You will convert vague backlog items into clear, testable user stories with acceptance criteria that drive implementation and reduce rework.

Speed matters. But clarity matters more. The goal is fast precision, not fast guessing.


2.1 Why Fuzzy Requirements Create Rework

Common failure patterns:

  • Undefined actors (“user” means who?)

  • Hidden business rules

  • Missing constraints

  • No edge case thinking

  • Acceptance criteria that describe intent, not behavior

If a developer cannot write a test from it, the story is not ready.


2.2 Rewrite Using a Structured Format

Story Template

Title
Clear, outcome-focused.

User Story
As a
I want
So that

Acceptance Criteria (Given / When / Then)
Behavioral. Observable. Testable.

Edge Cases
At least three. Always.


2.3 Exercise

Original “Confusing” Backlog Item

“Improve login so it’s more secure and user friendly.”

This is ambiguous:

  • What does “secure” mean?

  • What does “user friendly” mean?

  • Who is the user?

  • What behavior changes?


Rewritten Version (Testable)

Title

Add account lockout after failed login attempts

User Story

As a registered user
I want my account protected from brute-force login attempts
So that unauthorized users cannot gain access


Acceptance Criteria

Scenario 1 – Lock after repeated failures

Given a registered user with a valid account
When the user enters an incorrect password 5 consecutive times within 15 minutes
Then the account is locked
And the user cannot log in
And a lockout message is displayed


Scenario 2 – Successful login resets counter

Given a registered user
When the user enters correct credentials
Then the failed login counter resets to zero
 

Scenario 3 – Lockout duration

Given a locked account
When 30 minutes have passed
Then the account is automatically unlocked


Edge Cases

  1. Failed attempts spread across more than 15 minutes (should not trigger lockout).

  2. Attempted login while already locked (must not increment counter).

  3. Simultaneous login attempts from multiple devices (counter must remain consistent).


2.4 Definition of “Ready”

A story is ready when:

  • The role is explicit

  • Business value is clear

  • Acceptance criteria are behavior-based

  • Edge cases are identified

  • A developer could write tests immediately

If you cannot derive tests, it is not ready.

 

Your Exercise

Take one confusing backlog item from your current board and:

  1. Rewrite the user story using the structured format.

  2. Create at least 3 Given/When/Then acceptance criteria.

  3. Identify 3 meaningful edge cases.

-- Problem A --
Print the records from their first line through the line containing "pyautogui.click(x=484, y=68)", including both ends.
The records that follow are unrelated to the text above.

-- Data provided --
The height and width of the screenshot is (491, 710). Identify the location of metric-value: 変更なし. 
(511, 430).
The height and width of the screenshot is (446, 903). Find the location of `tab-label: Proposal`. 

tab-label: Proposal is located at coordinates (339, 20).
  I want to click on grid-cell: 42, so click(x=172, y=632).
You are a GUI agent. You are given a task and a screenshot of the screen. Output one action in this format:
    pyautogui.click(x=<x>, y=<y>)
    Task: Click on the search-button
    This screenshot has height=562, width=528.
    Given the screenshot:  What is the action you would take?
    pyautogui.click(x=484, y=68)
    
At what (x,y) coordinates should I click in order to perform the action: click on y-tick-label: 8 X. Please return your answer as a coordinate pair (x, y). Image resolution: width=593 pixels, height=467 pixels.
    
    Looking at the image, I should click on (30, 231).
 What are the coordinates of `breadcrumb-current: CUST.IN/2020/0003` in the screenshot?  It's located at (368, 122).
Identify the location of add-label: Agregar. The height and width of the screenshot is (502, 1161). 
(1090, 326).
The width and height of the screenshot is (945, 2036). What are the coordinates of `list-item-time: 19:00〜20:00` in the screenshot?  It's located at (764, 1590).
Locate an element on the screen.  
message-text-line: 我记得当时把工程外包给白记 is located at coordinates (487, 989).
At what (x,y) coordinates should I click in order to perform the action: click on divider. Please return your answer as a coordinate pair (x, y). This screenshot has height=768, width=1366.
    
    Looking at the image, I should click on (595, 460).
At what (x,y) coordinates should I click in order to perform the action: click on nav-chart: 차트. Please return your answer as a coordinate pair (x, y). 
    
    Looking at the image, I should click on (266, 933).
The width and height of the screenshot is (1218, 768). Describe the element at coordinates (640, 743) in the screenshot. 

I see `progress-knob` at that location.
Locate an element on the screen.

-- Problem B --
Summarize the guide on writing user stories in two sentences.

-- Task response A --
The height and width of the screenshot is (491, 710). Identify the location of metric-value: 変更なし. 
(511, 430).
The height and width of the screenshot is (446, 903). Find the location of `tab-label: Proposal`. 

tab-label: Proposal is located at coordinates (339, 20).
  I want to click on grid-cell: 42, so click(x=172, y=632).
You are a GUI agent. You are given a task and a screenshot of the screen. Output one action in this format:
    pyautogui.click(x=<x>, y=<y>)
    Task: Click on the search-button
    This screenshot has height=562, width=528.
    Given the screenshot:  What is the action you would take?
    pyautogui.click(x=484, y=68)

-- Task response B --
Vague backlog items should be rewritten as testable user stories with a clear title, an "As a / I want / So that" statement, behavioral Given/When/Then acceptance criteria, and at least three edge cases. A story is ready only when its role is explicit, its business value is clear, and a developer could write tests from it immediately.